William Brady's team at Northwestern University and the University of Chicago just proved something social media critics have suspected for years: the algorithms that run major platforms are deliberately funneling users toward outrage, and they don't have to.
Over eight weeks spanning the 2024 U.S. presidential election, researchers conducted a rare, large-scale experiment on Bluesky Social, a platform with an open architecture that allowed them to test three different feed algorithms side by side. What they discovered matters to anyone who's felt their feed grow increasingly toxic and polarized: the engagement-based algorithms that power X and Meta systematically amplify moralized, emotional, and toxic political content—but a relatively simple redesign can reduce that amplification without destroying the user experience.
The study, published in Nature, recruited 2,000 U.S. citizens who identified as Democrats or Republicans and were active Bluesky users. Researchers assigned them randomly to view content through one of three custom-built feeds: an engagement-based algorithm designed to mirror major platforms, a basic reverse-chronological feed showing only the newest posts, and a "diversified extremity" algorithm that downranked super-posters and reduced the probability of toxic content.
The numbers are striking. The engagement-based feed amplified toxic and morally outraged political content by roughly 37 percent compared to the reverse-chronological baseline before the election—and by nearly 80 percent after it. This amplification didn't happen by accident. "These algorithms are doing exactly what critics have long argued: They're selectively pushing content that grabs attention by appealing to outrage, moral conflict and negative emotion," Brady said. The engagement-based feed also skewed how users perceived their networks, making them see their political opponents as more hostile than they actually were.
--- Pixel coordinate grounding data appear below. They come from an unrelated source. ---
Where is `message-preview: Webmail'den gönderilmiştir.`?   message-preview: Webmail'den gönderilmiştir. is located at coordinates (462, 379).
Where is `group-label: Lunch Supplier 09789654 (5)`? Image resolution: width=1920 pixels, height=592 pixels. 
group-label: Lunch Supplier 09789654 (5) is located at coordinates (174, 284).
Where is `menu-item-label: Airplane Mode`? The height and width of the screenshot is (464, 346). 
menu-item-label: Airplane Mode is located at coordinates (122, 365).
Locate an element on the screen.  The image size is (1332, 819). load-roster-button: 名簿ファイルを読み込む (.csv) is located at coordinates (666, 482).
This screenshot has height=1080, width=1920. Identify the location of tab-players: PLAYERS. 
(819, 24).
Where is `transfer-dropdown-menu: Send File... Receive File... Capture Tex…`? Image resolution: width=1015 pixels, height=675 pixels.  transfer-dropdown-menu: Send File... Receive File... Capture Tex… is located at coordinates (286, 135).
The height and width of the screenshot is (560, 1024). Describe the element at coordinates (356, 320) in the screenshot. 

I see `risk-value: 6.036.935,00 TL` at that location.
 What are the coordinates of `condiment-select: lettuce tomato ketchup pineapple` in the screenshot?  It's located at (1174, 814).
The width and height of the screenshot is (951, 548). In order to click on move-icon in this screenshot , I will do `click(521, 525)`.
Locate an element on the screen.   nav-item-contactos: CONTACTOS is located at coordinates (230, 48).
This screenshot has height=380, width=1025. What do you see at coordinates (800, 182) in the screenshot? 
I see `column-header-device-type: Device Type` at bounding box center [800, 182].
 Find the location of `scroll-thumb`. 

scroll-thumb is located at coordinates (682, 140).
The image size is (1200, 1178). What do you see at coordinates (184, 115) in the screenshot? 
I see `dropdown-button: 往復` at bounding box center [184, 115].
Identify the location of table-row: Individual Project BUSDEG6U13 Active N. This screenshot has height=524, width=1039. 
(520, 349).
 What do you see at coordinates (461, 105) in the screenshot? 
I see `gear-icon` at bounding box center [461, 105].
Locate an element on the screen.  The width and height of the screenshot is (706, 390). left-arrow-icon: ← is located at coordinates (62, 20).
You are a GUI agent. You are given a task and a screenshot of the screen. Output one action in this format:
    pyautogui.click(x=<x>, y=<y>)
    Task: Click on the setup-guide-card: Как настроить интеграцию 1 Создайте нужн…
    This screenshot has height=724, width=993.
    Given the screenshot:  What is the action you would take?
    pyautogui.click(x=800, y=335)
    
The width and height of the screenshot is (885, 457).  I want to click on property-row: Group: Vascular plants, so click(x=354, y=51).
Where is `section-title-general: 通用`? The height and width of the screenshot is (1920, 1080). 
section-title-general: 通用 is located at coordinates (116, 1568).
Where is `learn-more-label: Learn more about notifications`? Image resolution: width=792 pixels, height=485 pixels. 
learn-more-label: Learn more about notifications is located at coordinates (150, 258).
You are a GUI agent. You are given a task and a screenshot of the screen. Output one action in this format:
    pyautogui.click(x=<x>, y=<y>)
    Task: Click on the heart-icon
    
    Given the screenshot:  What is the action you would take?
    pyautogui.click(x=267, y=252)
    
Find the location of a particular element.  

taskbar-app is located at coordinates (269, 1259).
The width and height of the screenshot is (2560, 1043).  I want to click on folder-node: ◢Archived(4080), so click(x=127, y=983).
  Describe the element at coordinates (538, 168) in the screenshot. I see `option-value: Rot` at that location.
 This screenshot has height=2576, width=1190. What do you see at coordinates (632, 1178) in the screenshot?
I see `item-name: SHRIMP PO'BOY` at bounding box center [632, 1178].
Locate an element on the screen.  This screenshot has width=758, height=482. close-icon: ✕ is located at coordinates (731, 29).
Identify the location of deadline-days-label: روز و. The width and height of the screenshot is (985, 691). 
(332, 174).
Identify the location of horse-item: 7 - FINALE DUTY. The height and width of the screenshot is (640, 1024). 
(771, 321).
But here's where the research breaks the conventional wisdom about social media design. The diversified extremity algorithm—which simply limited the outsized influence of a small number of extreme users who account for a disproportionate share of toxic posts—consistently reduced exposure to toxic content while preserving what users actually value about the platform. In fact, users in the diversified condition reported greater overall enjoyment of Bluesky after the election compared with those on the engagement-based feed.
"There's a common assumption that reducing toxic content will inevitably hurt the user experience because we like to click on it," Brady explained. "Our results push back on that."
This experiment matters because it's rare. For years, independent researchers have lacked the tools to study how algorithms actually shape political discourse—tech companies don't hand over their code to outsiders. Bluesky's open architecture finally allowed Brady's team to build, test, and measure algorithms in the real world. They analyzed roughly 20 million posts over two months and surveyed participants weekly about their perceptions of dialogue, partisan animosity, and platform satisfaction.
The findings suggest that the toxicity many people experience on social media isn't inevitable—it's a choice baked into platform design. Whether major platforms decide to follow this research remains to be seen, but the experiment proves that a less toxic feed doesn't require sacrificing user engagement or satisfaction. Sometimes, the algorithm that's best for people isn't the one that's best for attention and profit.